▶ _Problem to work on_
Copy out each line of the data that contains the word "Open".

▶ _Exercise inputs_

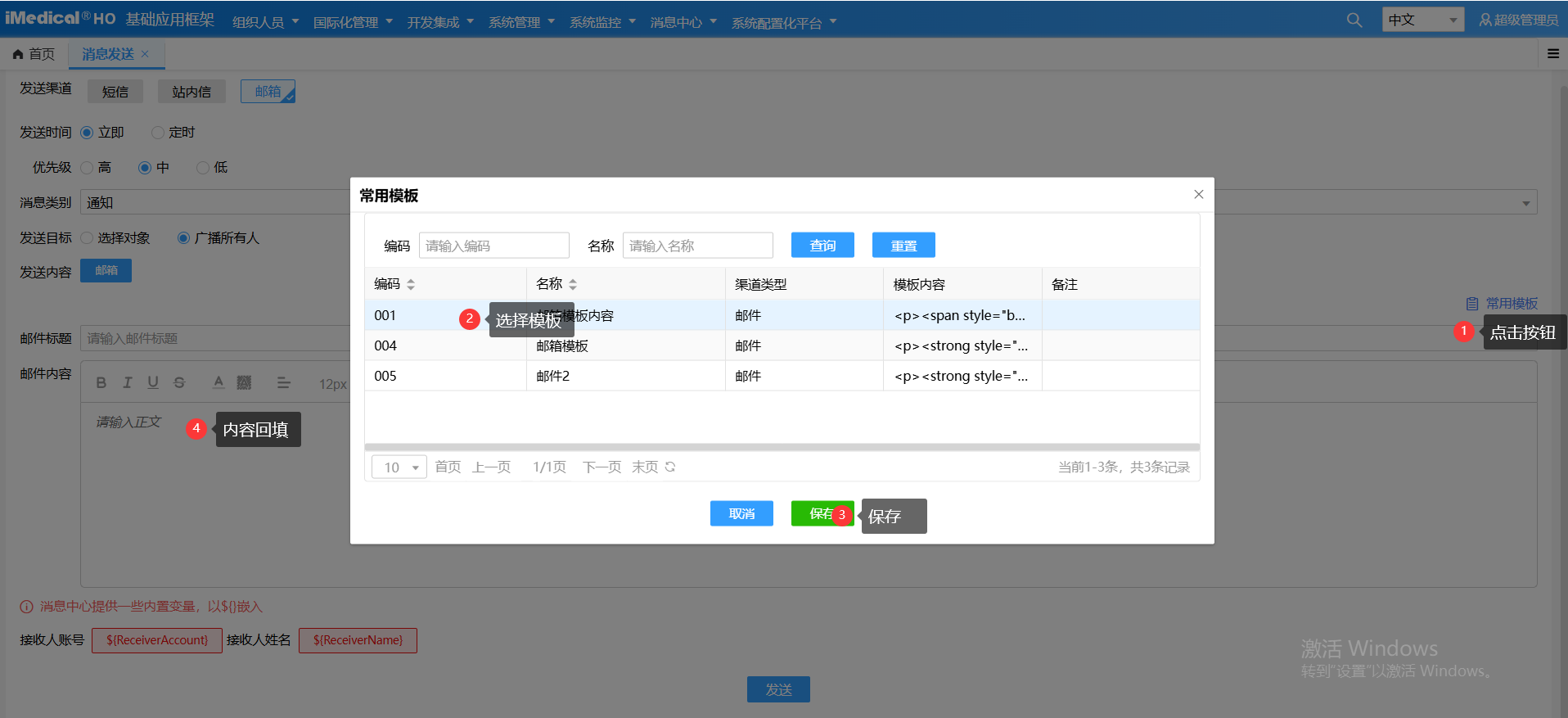The width and height of the screenshot is (1568, 718).
Task: Toggle bold formatting in mail editor
Action: (101, 382)
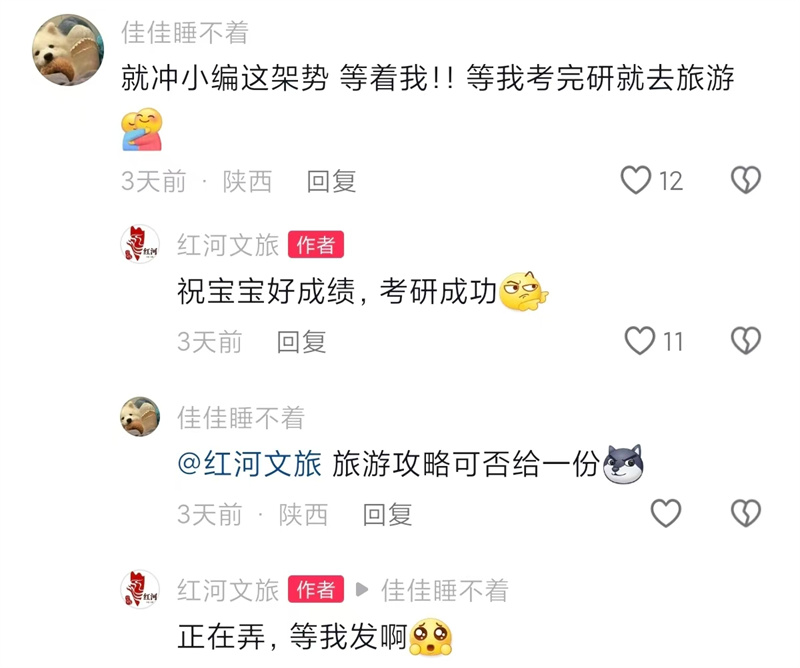The height and width of the screenshot is (668, 800).
Task: Tap broken heart on 祝宝宝好成绩 reply
Action: click(x=745, y=341)
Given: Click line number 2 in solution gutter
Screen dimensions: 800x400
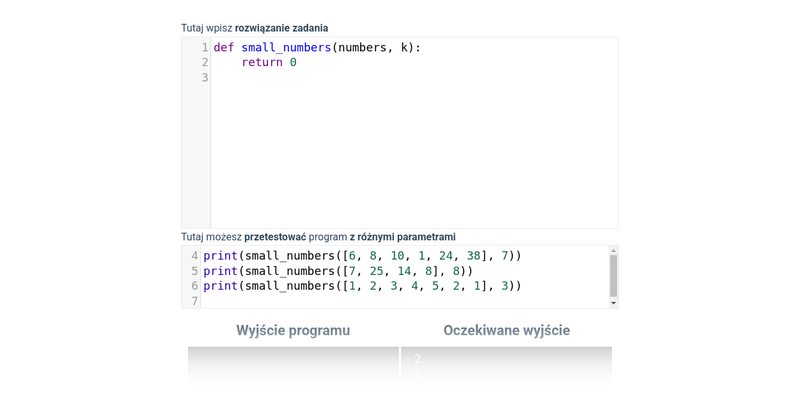Looking at the screenshot, I should click(204, 62).
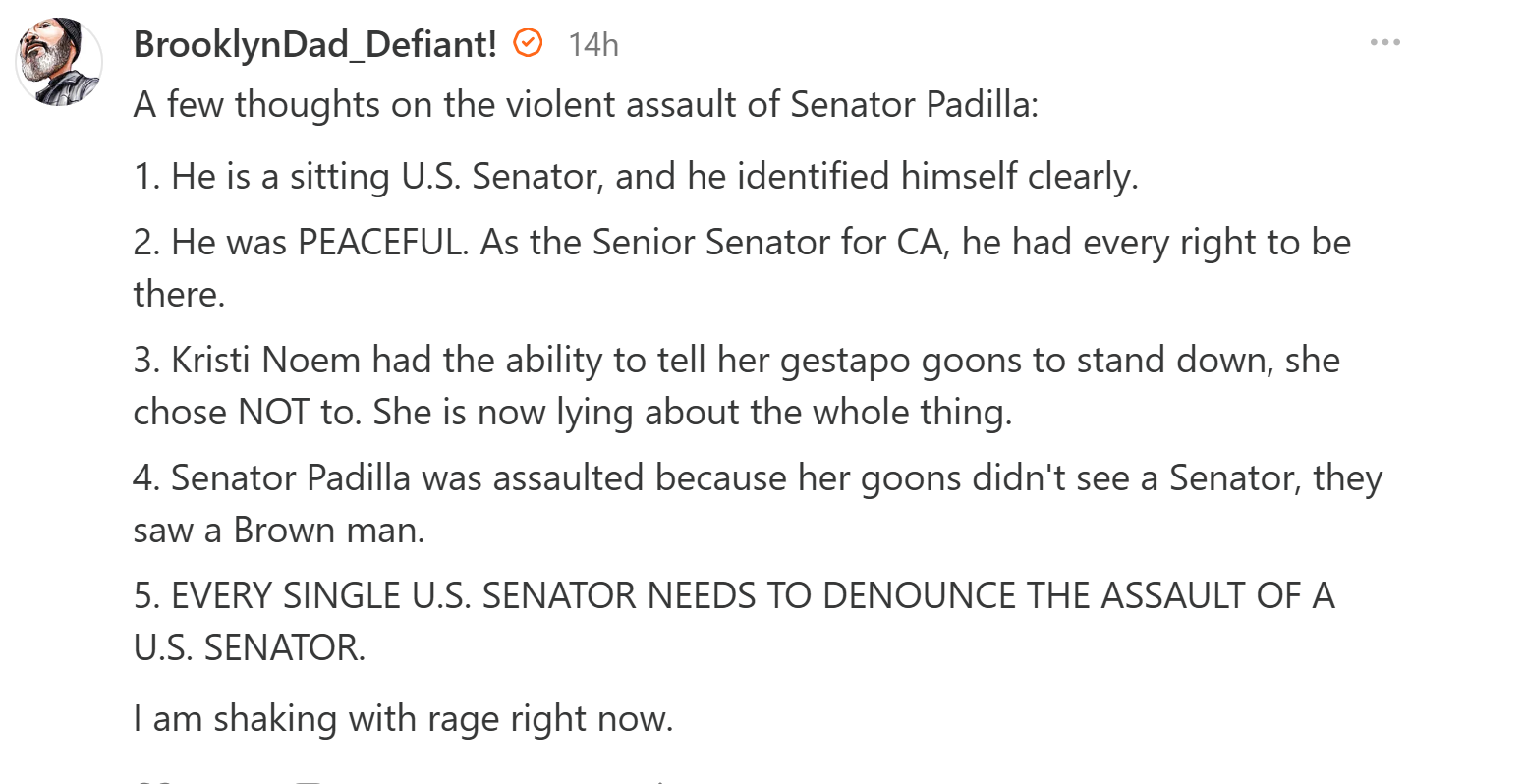The height and width of the screenshot is (784, 1523).
Task: Open the BrooklynDad_Defiant! username link
Action: (314, 44)
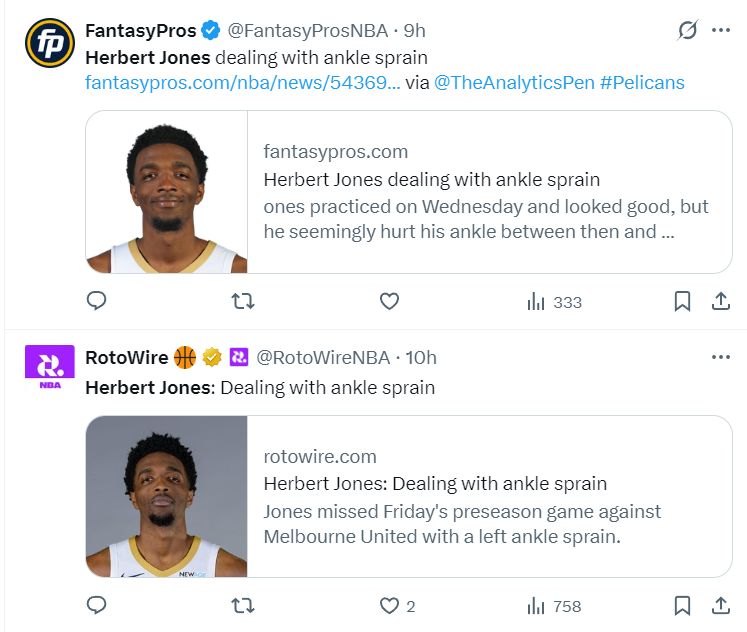747x632 pixels.
Task: Repost the FantasyPros tweet
Action: (x=243, y=301)
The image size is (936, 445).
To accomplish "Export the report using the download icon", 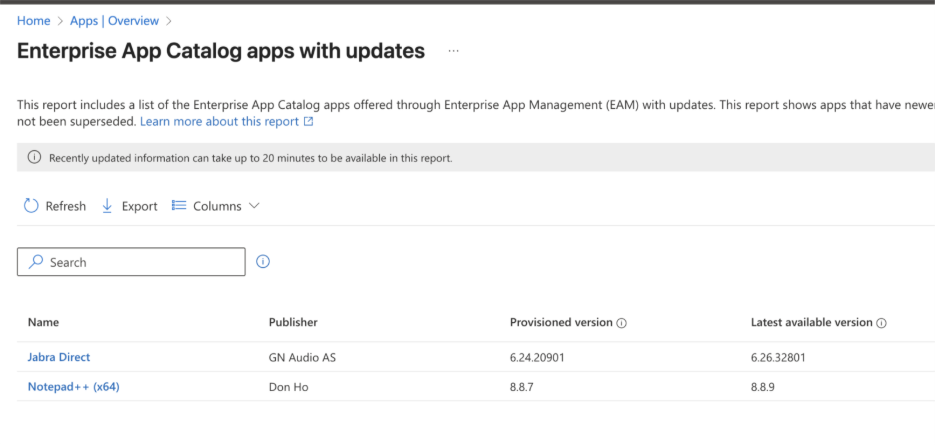I will [108, 206].
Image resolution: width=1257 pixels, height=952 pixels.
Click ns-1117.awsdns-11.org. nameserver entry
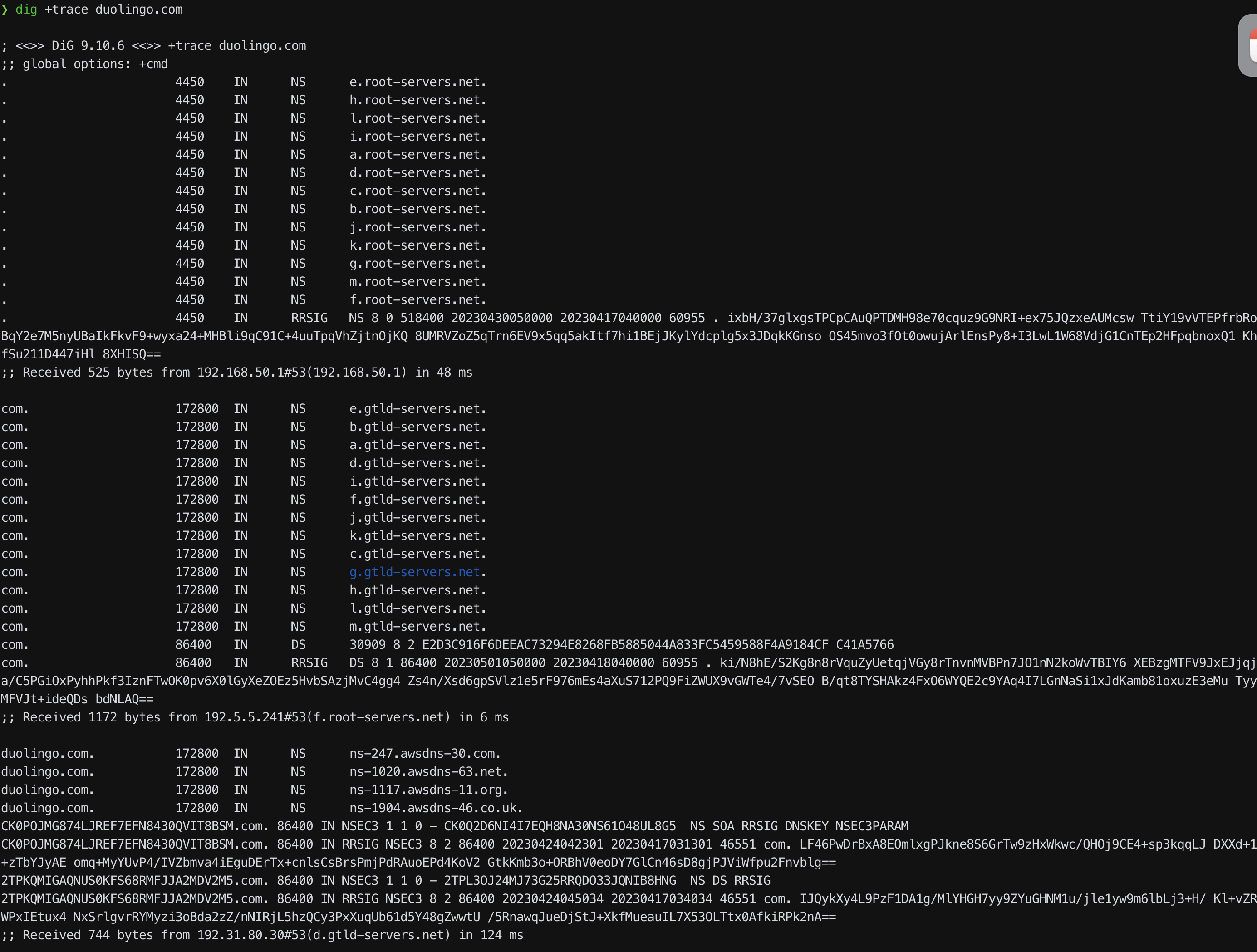(x=428, y=790)
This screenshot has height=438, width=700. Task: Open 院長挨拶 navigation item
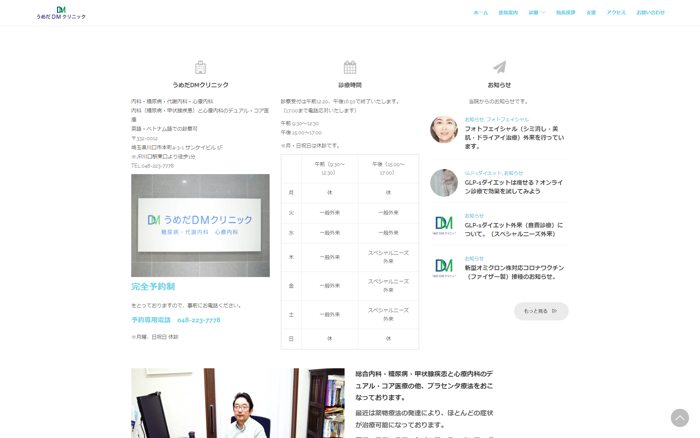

▶ _Written solution_
Task: Open the BrooklynDad_Defiant! username link
This screenshot has height=438, width=700. Task: Open 院長挨拶 navigation item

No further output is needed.